▶ _The request_
Copy out every line of the rows below word for word, leaving out the pictures.

▶ _Excerpted records_
╔══

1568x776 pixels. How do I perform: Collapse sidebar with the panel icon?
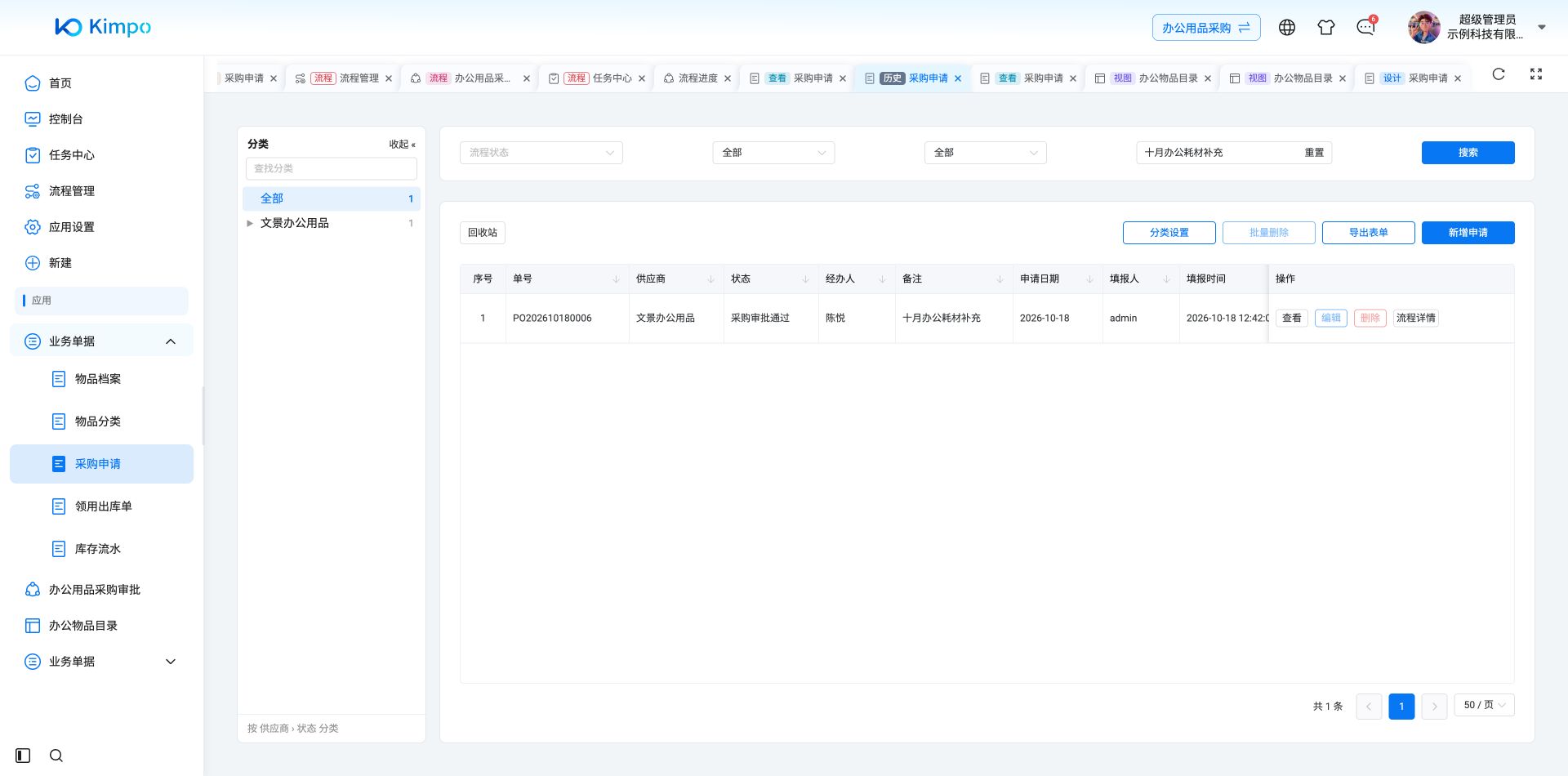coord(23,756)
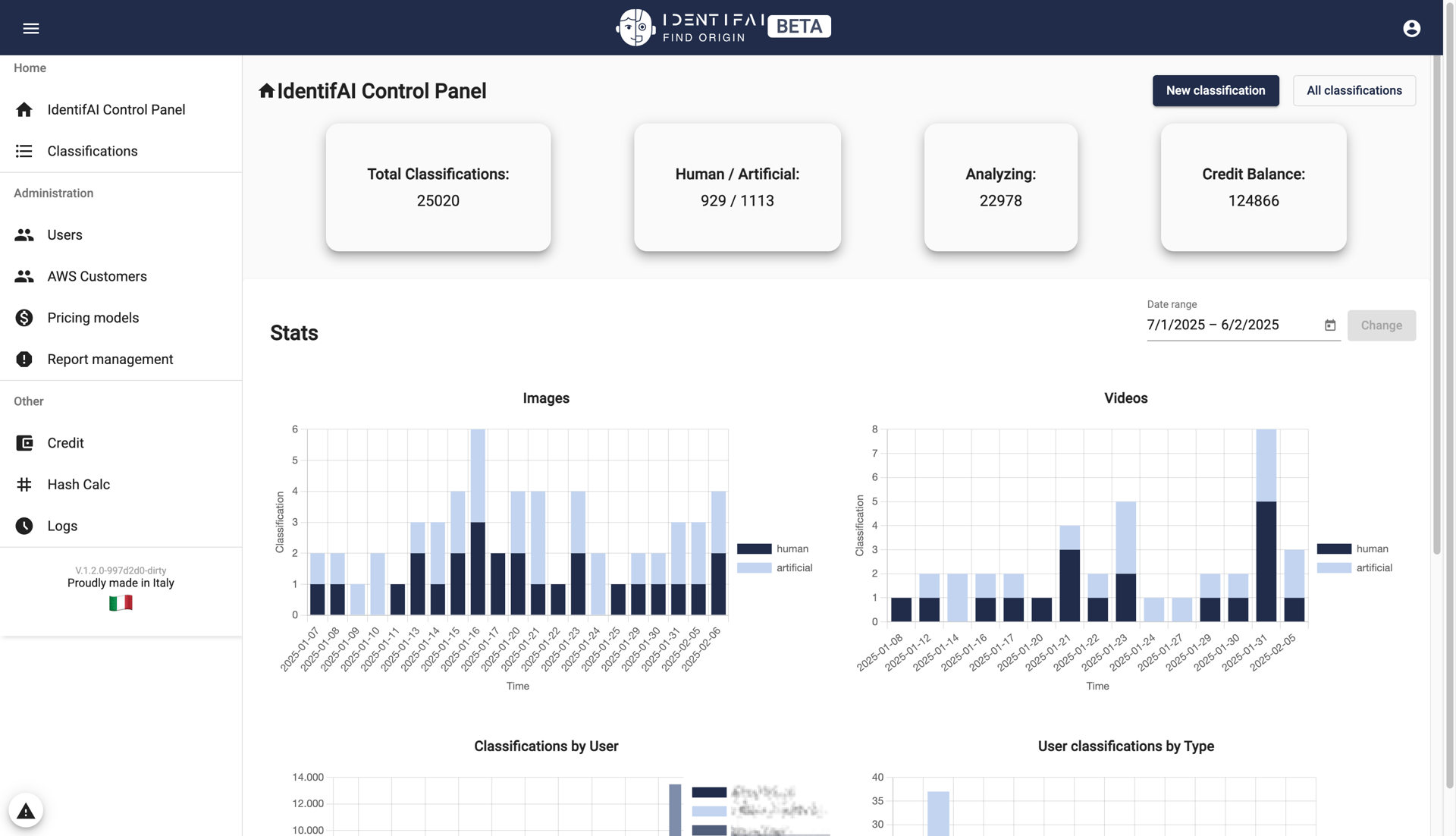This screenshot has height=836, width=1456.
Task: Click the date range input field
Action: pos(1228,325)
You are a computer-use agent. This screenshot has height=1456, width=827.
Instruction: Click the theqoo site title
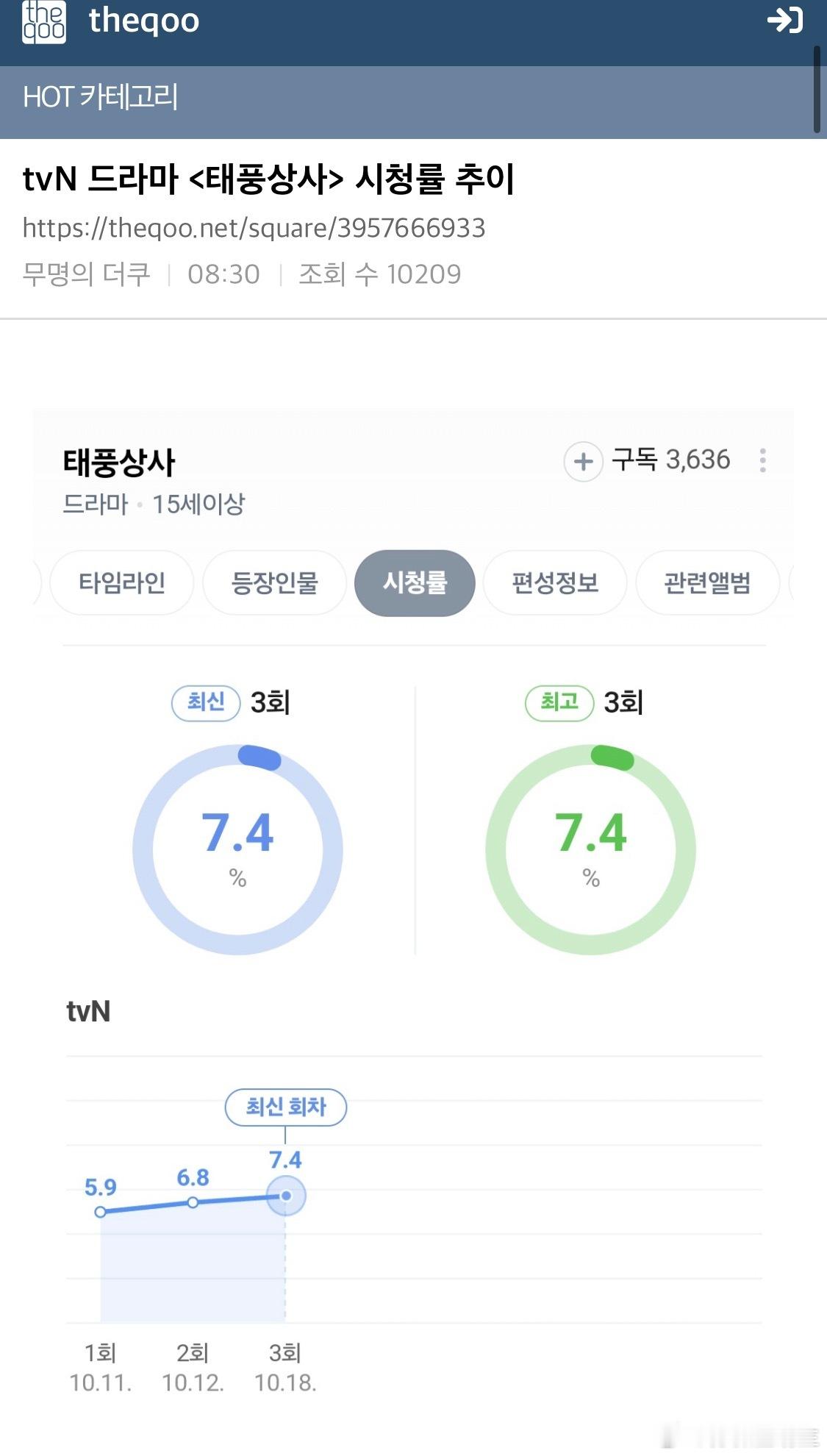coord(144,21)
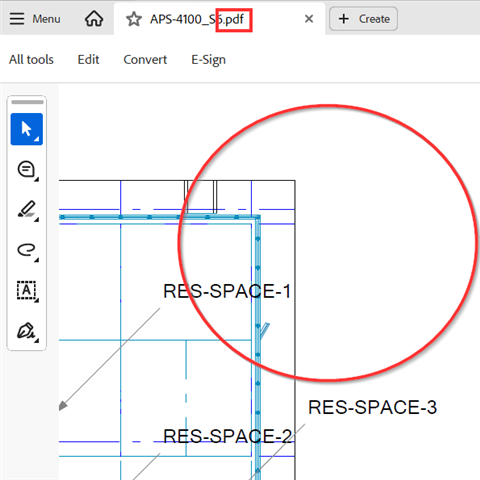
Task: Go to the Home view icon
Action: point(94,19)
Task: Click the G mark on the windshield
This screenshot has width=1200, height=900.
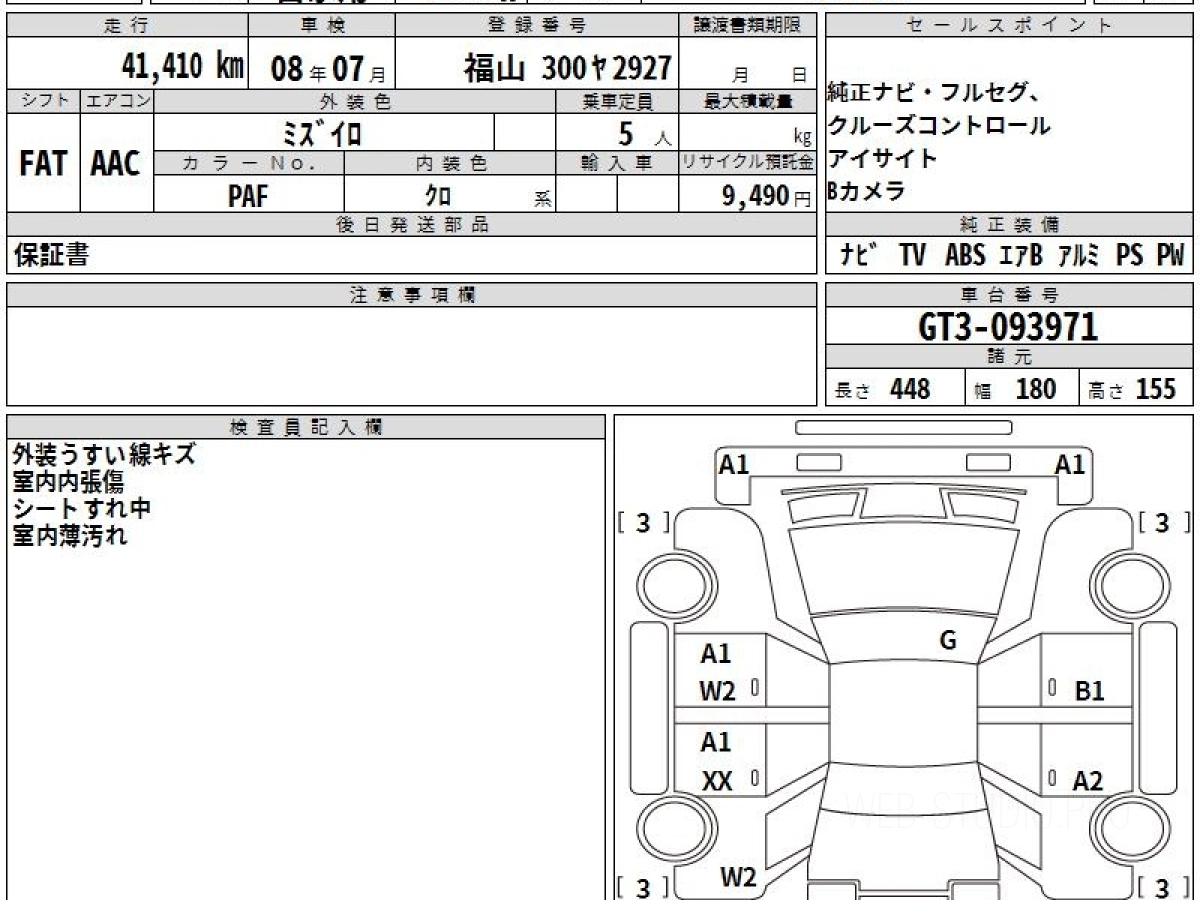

╚══

▶ _Task result_
1568x776 pixels. How do I perform: Collapse sidebar with the panel icon?
coord(23,756)
This screenshot has height=836, width=1456.
Task: Click the date range input field
Action: pos(1228,325)
You are a computer-use agent. This screenshot has height=1456, width=827.
Instruction: Click the theqoo site title
coord(144,21)
Task: Go to the Home view icon
Action: point(94,19)
Task: Click the G mark on the windshield
This screenshot has width=1200, height=900.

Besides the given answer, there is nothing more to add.